[What you are asked to do]: Set the records down once more so that they match the source word for word.

[Saved data entries]:
━━━━

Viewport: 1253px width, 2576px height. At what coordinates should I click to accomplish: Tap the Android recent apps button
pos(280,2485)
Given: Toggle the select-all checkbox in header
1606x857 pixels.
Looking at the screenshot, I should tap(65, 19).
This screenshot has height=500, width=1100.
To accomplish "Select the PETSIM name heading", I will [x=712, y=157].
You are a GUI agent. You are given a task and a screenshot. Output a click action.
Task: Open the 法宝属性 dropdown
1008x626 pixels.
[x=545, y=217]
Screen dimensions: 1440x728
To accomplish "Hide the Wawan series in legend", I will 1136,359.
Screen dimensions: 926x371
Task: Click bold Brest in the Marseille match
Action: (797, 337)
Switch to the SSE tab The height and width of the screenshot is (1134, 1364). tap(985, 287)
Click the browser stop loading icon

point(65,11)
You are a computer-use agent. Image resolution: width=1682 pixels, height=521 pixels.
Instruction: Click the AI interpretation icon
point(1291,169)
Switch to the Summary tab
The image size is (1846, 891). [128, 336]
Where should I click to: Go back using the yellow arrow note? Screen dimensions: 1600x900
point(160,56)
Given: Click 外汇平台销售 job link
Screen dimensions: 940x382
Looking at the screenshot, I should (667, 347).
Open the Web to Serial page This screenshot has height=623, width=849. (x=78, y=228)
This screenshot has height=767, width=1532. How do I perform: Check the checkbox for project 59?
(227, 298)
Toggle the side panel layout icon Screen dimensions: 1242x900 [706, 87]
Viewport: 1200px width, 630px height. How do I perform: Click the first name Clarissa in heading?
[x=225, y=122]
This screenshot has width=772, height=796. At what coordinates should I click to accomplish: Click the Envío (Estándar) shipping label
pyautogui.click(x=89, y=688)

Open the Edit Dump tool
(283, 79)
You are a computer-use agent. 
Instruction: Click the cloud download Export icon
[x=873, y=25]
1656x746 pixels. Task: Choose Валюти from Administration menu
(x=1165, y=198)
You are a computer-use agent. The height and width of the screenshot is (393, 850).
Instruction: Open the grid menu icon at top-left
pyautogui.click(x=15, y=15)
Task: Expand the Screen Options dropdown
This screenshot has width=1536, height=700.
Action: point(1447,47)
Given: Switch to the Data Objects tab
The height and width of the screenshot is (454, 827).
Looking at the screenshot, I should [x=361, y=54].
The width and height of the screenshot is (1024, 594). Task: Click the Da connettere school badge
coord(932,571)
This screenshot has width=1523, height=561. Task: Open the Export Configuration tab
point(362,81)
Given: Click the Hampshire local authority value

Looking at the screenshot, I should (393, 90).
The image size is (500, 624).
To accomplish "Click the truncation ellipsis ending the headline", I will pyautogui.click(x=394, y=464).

━━━━

[Output of the task]:
Viewport: 1253px width, 2576px height. At what coordinates should I click to accomplish: Tap the Android recent apps button
pos(280,2485)
Given: Toggle the select-all checkbox in header
1606x857 pixels.
Looking at the screenshot, I should tap(65, 19).
This screenshot has height=500, width=1100.
To accomplish "Select the PETSIM name heading", I will [x=712, y=157].
You are a GUI agent. You are given a task and a screenshot. Output a click action.
Task: Open the 法宝属性 dropdown
1008x626 pixels.
[x=545, y=217]
Screen dimensions: 1440x728
To accomplish "Hide the Wawan series in legend", I will 1136,359.
Screen dimensions: 926x371
Task: Click bold Brest in the Marseille match
Action: (797, 337)
Switch to the SSE tab The height and width of the screenshot is (1134, 1364). tap(985, 287)
Click the browser stop loading icon

point(65,11)
You are a computer-use agent. Image resolution: width=1682 pixels, height=521 pixels.
Instruction: Click the AI interpretation icon
point(1291,169)
Switch to the Summary tab
The image size is (1846, 891). [128, 336]
Where should I click to: Go back using the yellow arrow note? Screen dimensions: 1600x900
point(160,56)
Given: Click 外汇平台销售 job link
Screen dimensions: 940x382
Looking at the screenshot, I should (667, 347).
Open the Web to Serial page This screenshot has height=623, width=849. (x=78, y=228)
This screenshot has height=767, width=1532. How do I perform: Check the checkbox for project 59?
(227, 298)
Toggle the side panel layout icon Screen dimensions: 1242x900 [706, 87]
Viewport: 1200px width, 630px height. How do I perform: Click the first name Clarissa in heading?
[x=225, y=122]
This screenshot has width=772, height=796. At what coordinates should I click to accomplish: Click the Envío (Estándar) shipping label
pyautogui.click(x=89, y=688)

Open the Edit Dump tool
(283, 79)
You are a computer-use agent. 
Instruction: Click the cloud download Export icon
[x=873, y=25]
1656x746 pixels. Task: Choose Валюти from Administration menu
(x=1165, y=198)
You are a computer-use agent. The height and width of the screenshot is (393, 850).
Instruction: Open the grid menu icon at top-left
pyautogui.click(x=15, y=15)
Task: Expand the Screen Options dropdown
This screenshot has width=1536, height=700.
Action: point(1447,47)
Given: Switch to the Data Objects tab
The height and width of the screenshot is (454, 827).
Looking at the screenshot, I should [x=361, y=54].
The width and height of the screenshot is (1024, 594). Task: Click the Da connettere school badge
coord(932,571)
This screenshot has width=1523, height=561. Task: Open the Export Configuration tab
point(362,81)
Given: Click the Hampshire local authority value

Looking at the screenshot, I should (393, 90).
The image size is (500, 624).
To accomplish "Click the truncation ellipsis ending the headline", I will pyautogui.click(x=394, y=464).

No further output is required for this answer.